# [EXCERPT PROVIDED]
Then what should be returned in that case?


> Try this to verify approaches:
> 
> #!/Users/aalexandre/bin/rdmd
> import std.stdio, std.conv, std.math;
> 
> void main(string[] args)
> {
>     auto low = to!double(args[1]);
>     auto up = to!double(args[2]);
>     auto step = to!double(args[3]);
>     writeln("Predicted: ", low + fmod(up-low, step)*step);
>     for (;;)
>     {
>         auto next = low + step;

Aren't you accumulating roundoff errors here? Since + may introduce an error of 1/2 ulp, if your loop runs in n steps, wouldn't it accumulate an error of n/2 ulps? For large n, this would significantly skew your results.


>         if (next >= up) break;
>         low = next;
>     }
>     writeln("Actual: ", low);
> }
[...]


T

-- 
All problems are easy in retrospect.

On 12/24/13 1:09 PM, H. S. Teoh wrote:
> On Tue, Dec 24, 2013 at 12:57:02PM -0800, Andrei Alexandrescu wrote:
>> On 12/24/13 11:59 AM, H. S. Teoh wrote:
>>> On Tue, Dec 24, 2013 at 11:35:49AM -0800, Andrei Alexandrescu wrote:
>>>> On 12/24/13 10:56 AM, Craig Dillabaugh wrote:
>>>>> On Tuesday, 24 December 2013 at 17:10:53 UTC, Andrei Alexandrescu
>>>>> wrote:
>>> [...]
>>>>>> The integral cases are easy. We need to crack the floating point
>>>>>> case: given numbers low, up, and step, what's the closest number
>>>>>> smaller than up that's reached by repeated adds of step to low?
>>>>>>
>>>>>> Andrei
>>>>>
>>>>> Doesn't think work, or am I missing something?
>>>>>
>>>>> low + floor( (up-low)/step ) * step
>>>>
>>>> I doubt it's anything as simple as that. The magnitudes of up, low,
>>>> and step must be taken into account.
>>> [...]
>>>
>>> What about low + fmod(up-low, step)*step? Is that better? (Assuming
>>> that fmod would take relative magnitudes into account, of course.)
>>
>> No, again, I think nothing like that would work. It's hopelessly
>> naive (in addition to being plain wrong for simple inputs like
>> low=1, high=10, step=1).
>>
>> There are combinations of low, high, and step that don't even make
>> progress, i.e. step is sufficiently small compared to low to
>> effectively make low + step == low.
>
> Then what should be returned in that case?

The same as an iota with step zero.

# [INSTRUCTION 1]
In the floating-point range thread, what should be returned when step is so small that low + step equals low?
# [INSTRUCTION 2]
Write the next part of the floating-point range thread, picking up after its last reply.

# [RECORDED DATA]

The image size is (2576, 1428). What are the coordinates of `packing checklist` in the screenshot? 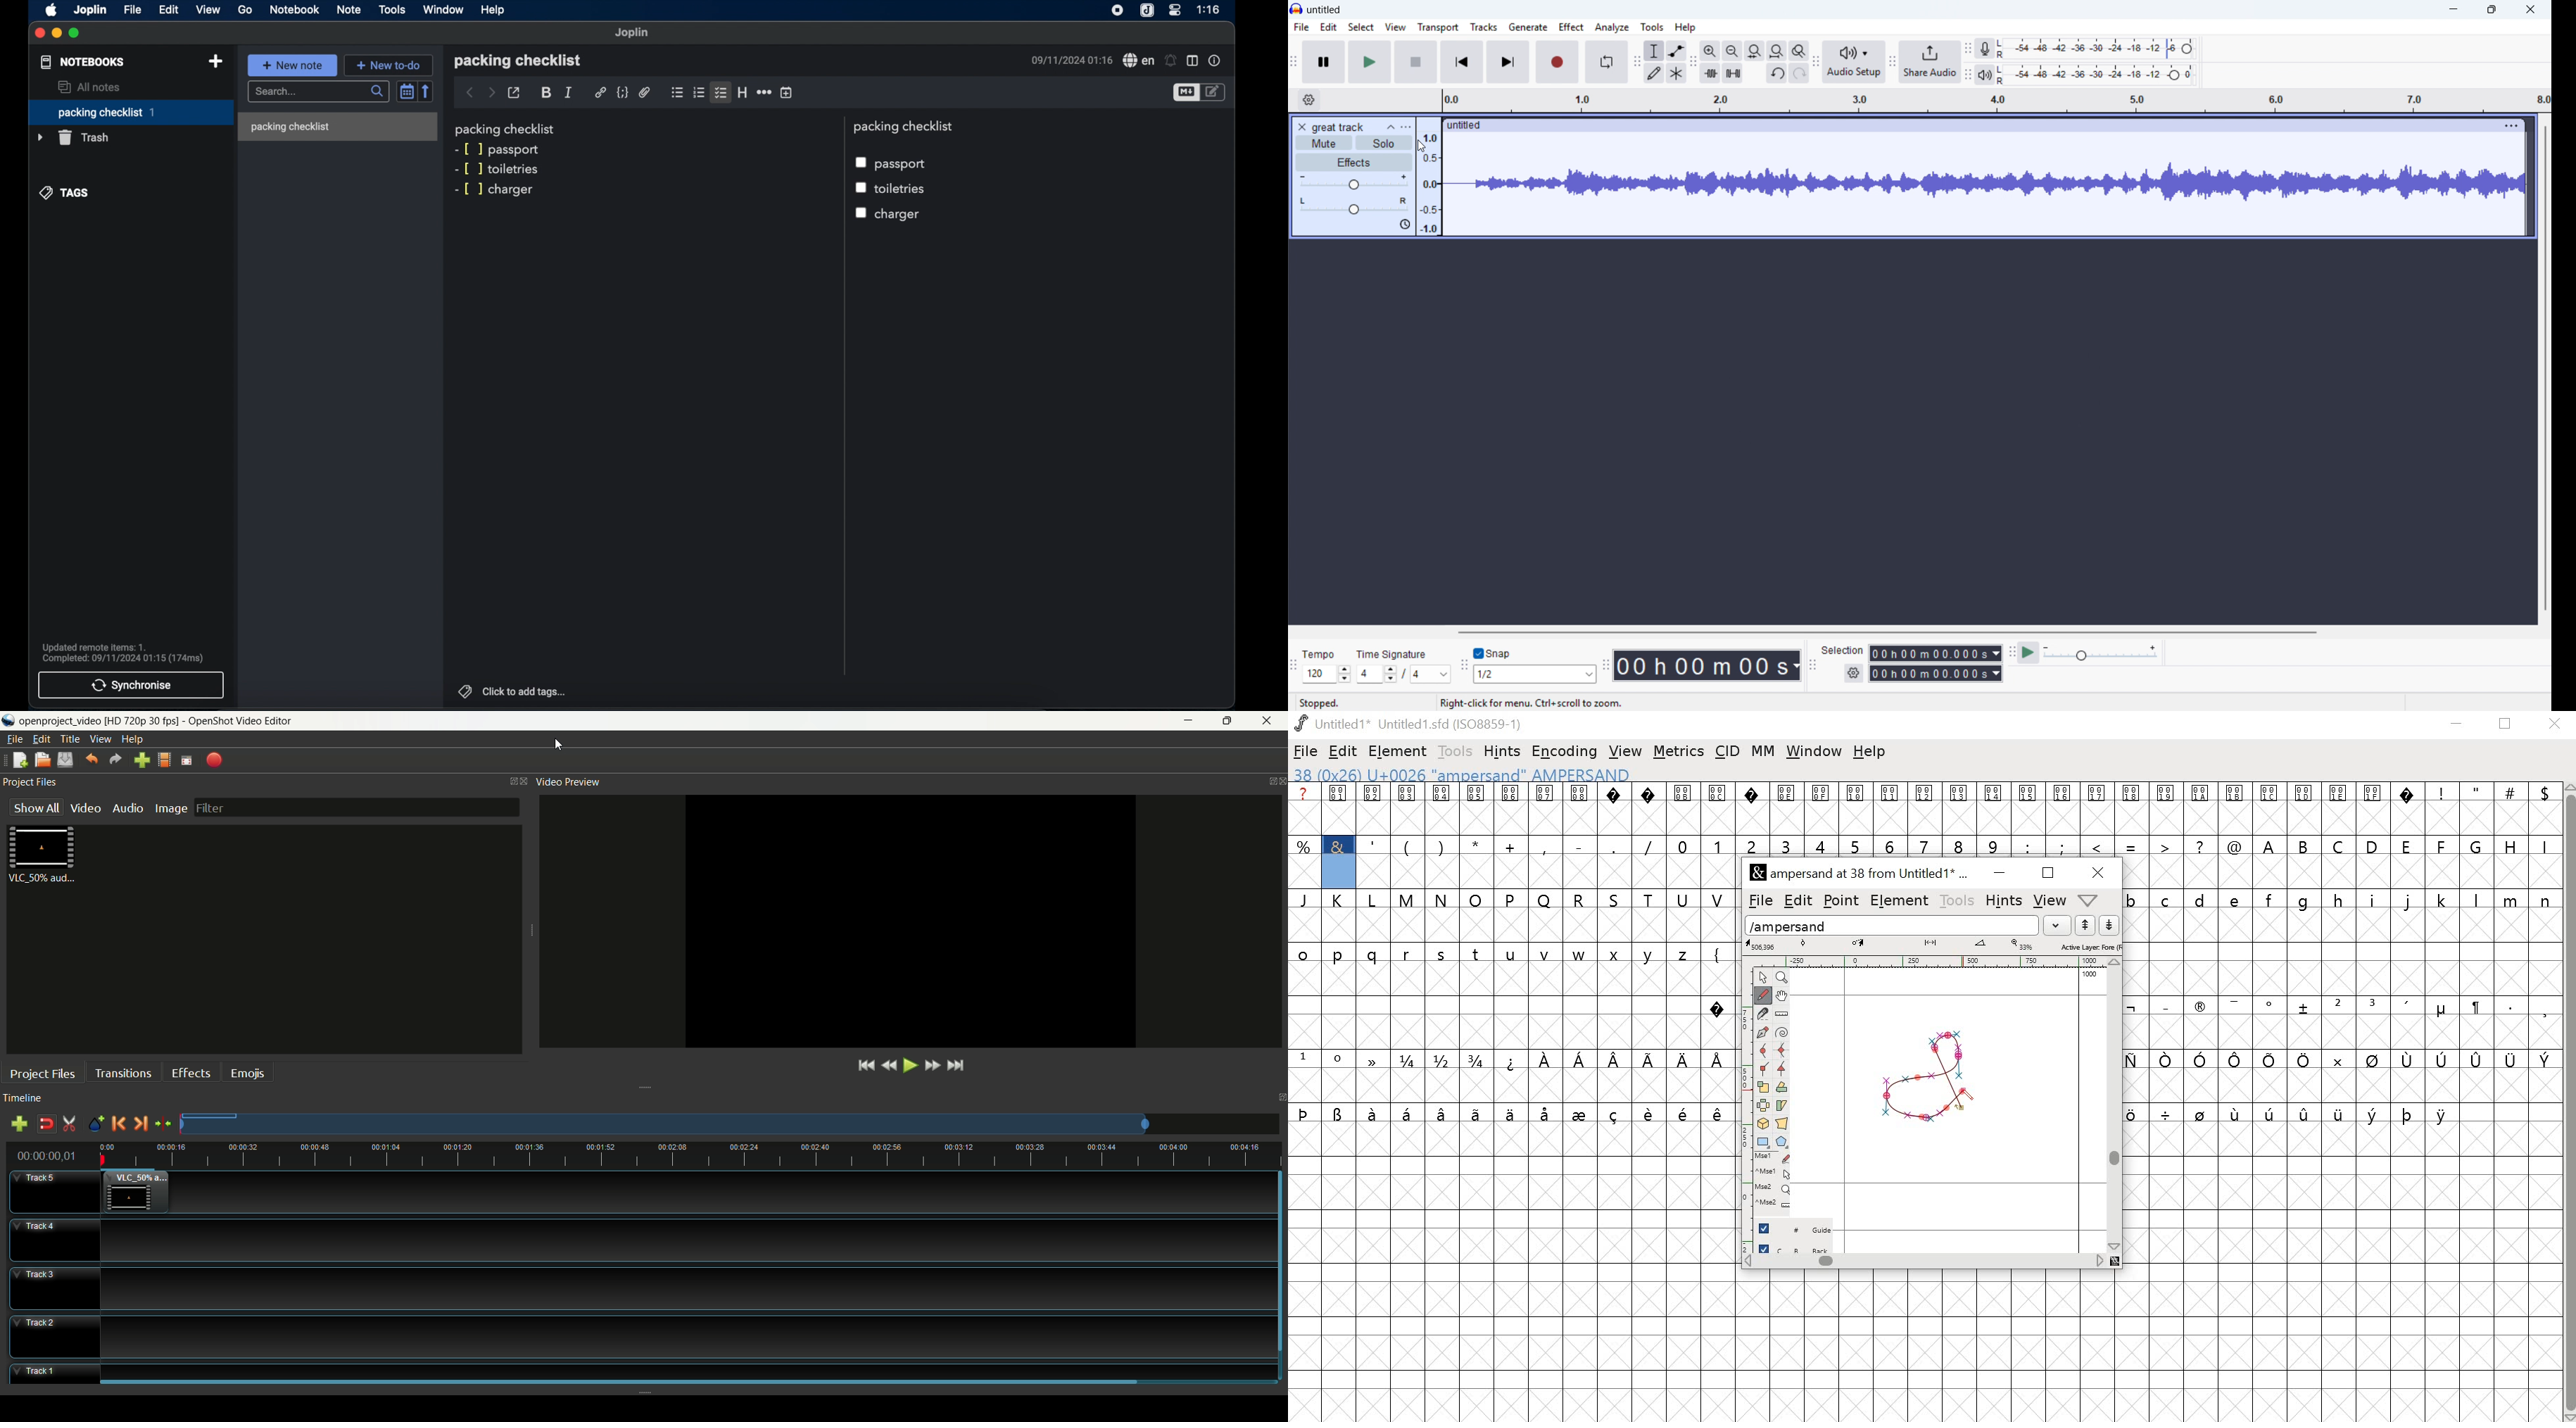 It's located at (906, 127).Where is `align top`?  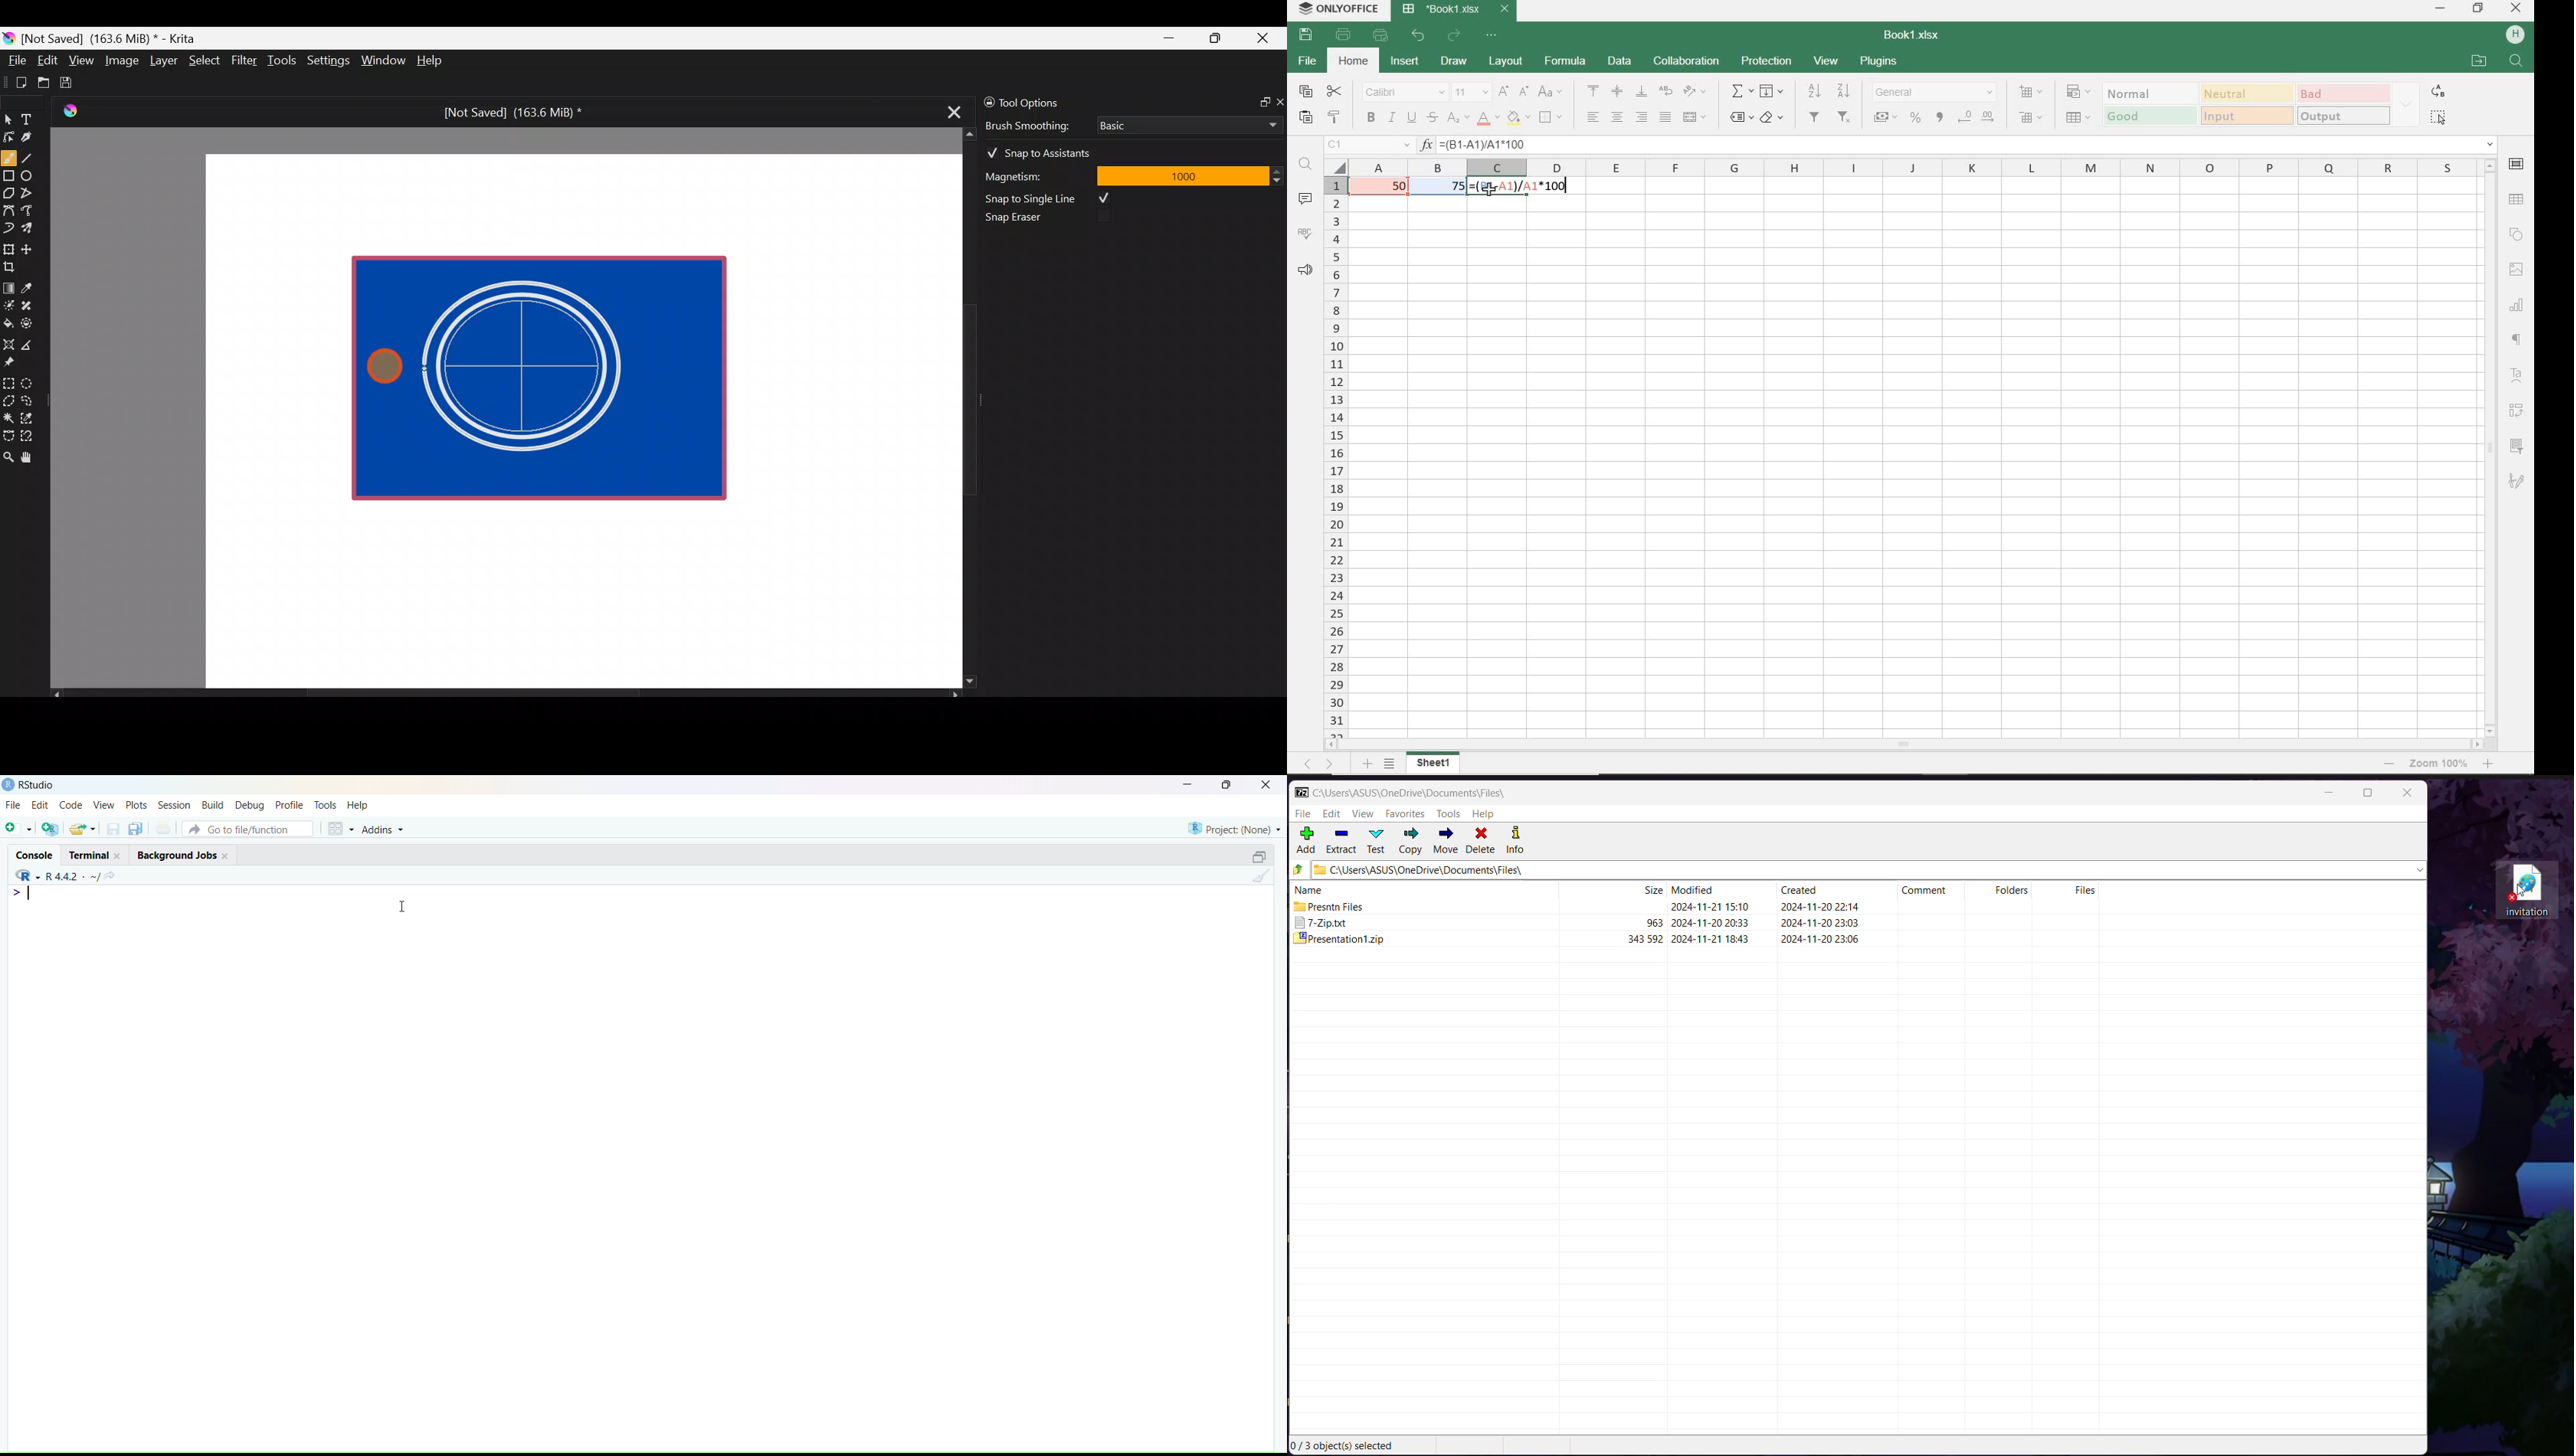
align top is located at coordinates (1594, 89).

# [WRITTEN RESPONSE 1]
The same as an iota with step zero.

# [WRITTEN RESPONSE 2]
>>          auto next = low + step;
>
> Aren't you accumulating roundoff errors here?

Ideally one addition is all needed for popBack.


Andrei

On Tue, Dec 24, 2013 at 01:18:34PM -0800, Andrei Alexandrescu wrote:
> On 12/24/13 1:09 PM, H. S. Teoh wrote:
> >On Tue, Dec 24, 2013 at 12:57:02PM -0800, Andrei Alexandrescu wrote:
> >>On 12/24/13 11:59 AM, H. S. Teoh wrote:
> >>>On Tue, Dec 24, 2013 at 11:35:49AM -0800, Andrei Alexandrescu wrote:
> >>>>On 12/24/13 10:56 AM, Craig Dillabaugh wrote:
> >>>>>On Tuesday, 24 December 2013 at 17:10:53 UTC, Andrei Alexandrescu wrote:
> >>>[...]
> >>>>>>The integral cases are easy. We need to crack the floating point case: given numbers low, up, and step, what's the closest number smaller than up that's reached by repeated adds of step to low?
> >>>>>>
> >>>>>>Andrei
> >>>>>
> >>>>>Doesn't think work, or am I missing something?
> >>>>>
> >>>>>low + floor( (up-low)/step ) * step
> >>>>
> >>>>I doubt it's anything as simple as that. The magnitudes of up, low, and step must be taken into account.
> >>>[...]
> >>>
> >>>What about low + fmod(up-low, step)*step? Is that better? (Assuming
> >>>that fmod would take relative magnitudes into account, of course.)
> >>
> >>No, again, I think nothing like that would work. It's hopelessly naive (in addition to being plain wrong for simple inputs like low=1, high=10, step=1).
> >>
> >>There are combinations of low, high, and step that don't even make progress, i.e. step is sufficiently small compared to low to effectively make low + step == low.
> >
> >Then what should be returned in that case?
> 
> The same as an iota with step zero.
> 
> >>         auto next = low + step;
> >
> >Aren't you accumulating roundoff errors here?
> 
> Ideally one addition is all needed for popBack.
[...]

You're missing my point. I'm not talking about popBack specifically here. I'm talking about the problem of accumulated roundoff error in the implementation of iota. You're suggesting that iota should keep a running accumulator representing the current value of .front, and popFront should simply add step to this accumulator.

But this kind of implementation is problematic, because it accumulates roundoff errors. Suppose evaluating current + step introduces a roundoff error of E. Then the next time we call popFront, the error becomes 2*E. Then the third time the error becomes 3*E.  So after calling popFront n times, the accumulator is now off from the correct value by n*E. Since n is increasing, eventually n*E > step, which will cause iota to return the wrong number of elements in the range (not to mention that the last few elements will be completely inaccurate).

Yet you're suggesting to use this method of incrementally adding step to an accumulator as the standard by which to verify the correctness of .back? That makes no sense.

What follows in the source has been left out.